The key is in the definition. A desert isn't defined by heat — it's defined by precipitation. Specifically, a desert is any region that receives less than 250 millimetres (about 10 inches) of precipitation per year. Antarctica's interior averages around 50 millimetres annually, mostly in the form of snow. That's drier than the Sahara's driest stretches. The cold air over Antarctica holds almost no moisture, meaning very little falls as snow, and what does fall rarely melts or evaporates — it just accumulates over millennia.

This type of environment is technically called a polar desert. It shares the same fundamental characteristic as a hot desert — extreme aridity — just at the opposite end of the temperature scale.

Just How Dry Is It?

Parts of Antarctica, known as the Dry Valleys, have seen no rainfall for an estimated two million years. These ice-free valleys in the Transantarctic Mountains are considered the closest analog on Earth to the surface of Mars. The combination of cold, dryness, and constant katabatic winds — powerful downslope winds that drain off the polar plateau — creates one of the most inhospitable environments imaginable.
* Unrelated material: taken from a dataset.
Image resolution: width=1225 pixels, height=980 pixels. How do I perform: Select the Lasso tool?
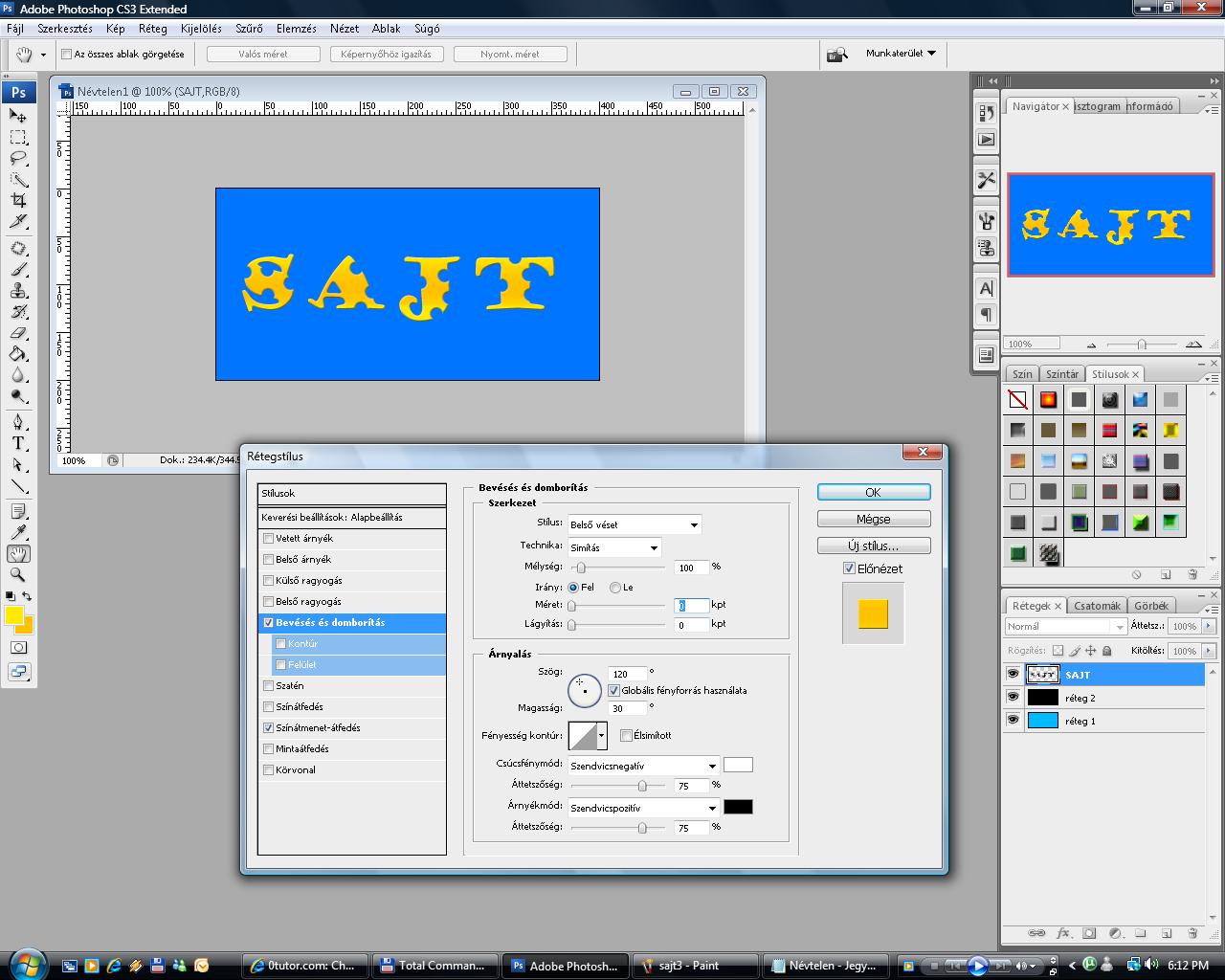coord(18,158)

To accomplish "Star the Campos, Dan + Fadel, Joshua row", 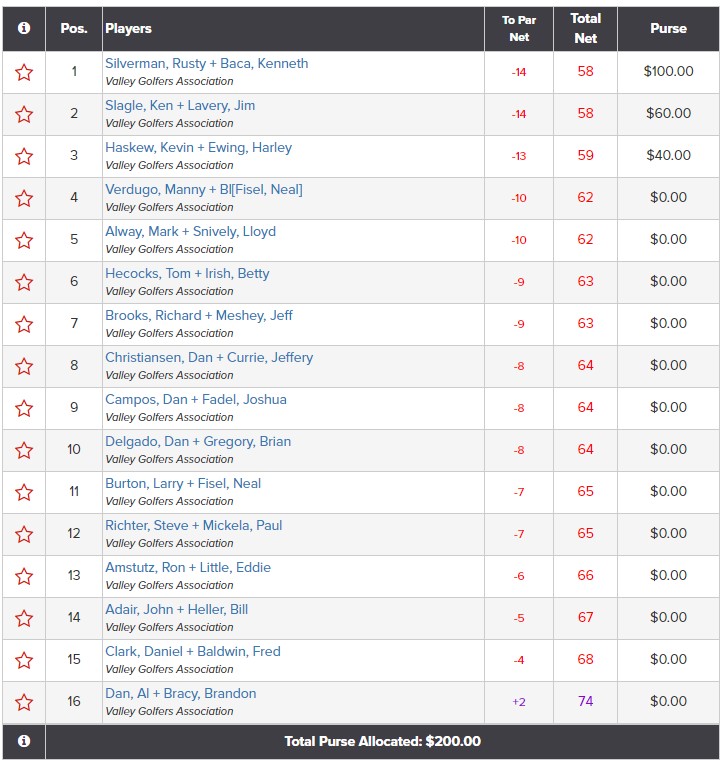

The Sahara, for comparison, covers about 9.2 million square kilometres and receives an average of around 25–250 mm of rain per year depending on the region. The Arabian Desert sits at roughly 2.3 million square kilometres. Both are enormous — but neither comes close to the scale of Antarctica.

Why the Confusion Persists

Geography textbooks and popular culture have long conflated "desert" with "hot and sandy," which is understandable — the Sahara is iconic, vast, and visually dramatic. But sand dunes only cover about 20% of the world's hot deserts anyway. Much of the Sahara is rocky plateau and gravel plains. Deserts come in many forms: hot deserts, cold deserts, coastal deserts, and polar deserts.

Antarctica also tends to get filed mentally under "ice cap" or "polar region" rather than desert, which further obscures the connection.

A Useful Thing to Remember

Think of a desert as a water-deficit environment, not a heat-surplus one. With that lens, Antarctica slots into place immediately. It's frozen, brutal, and bone dry — and at 14.2 million square kilometres, it's the undisputed heavyweight champion of the world's deserts.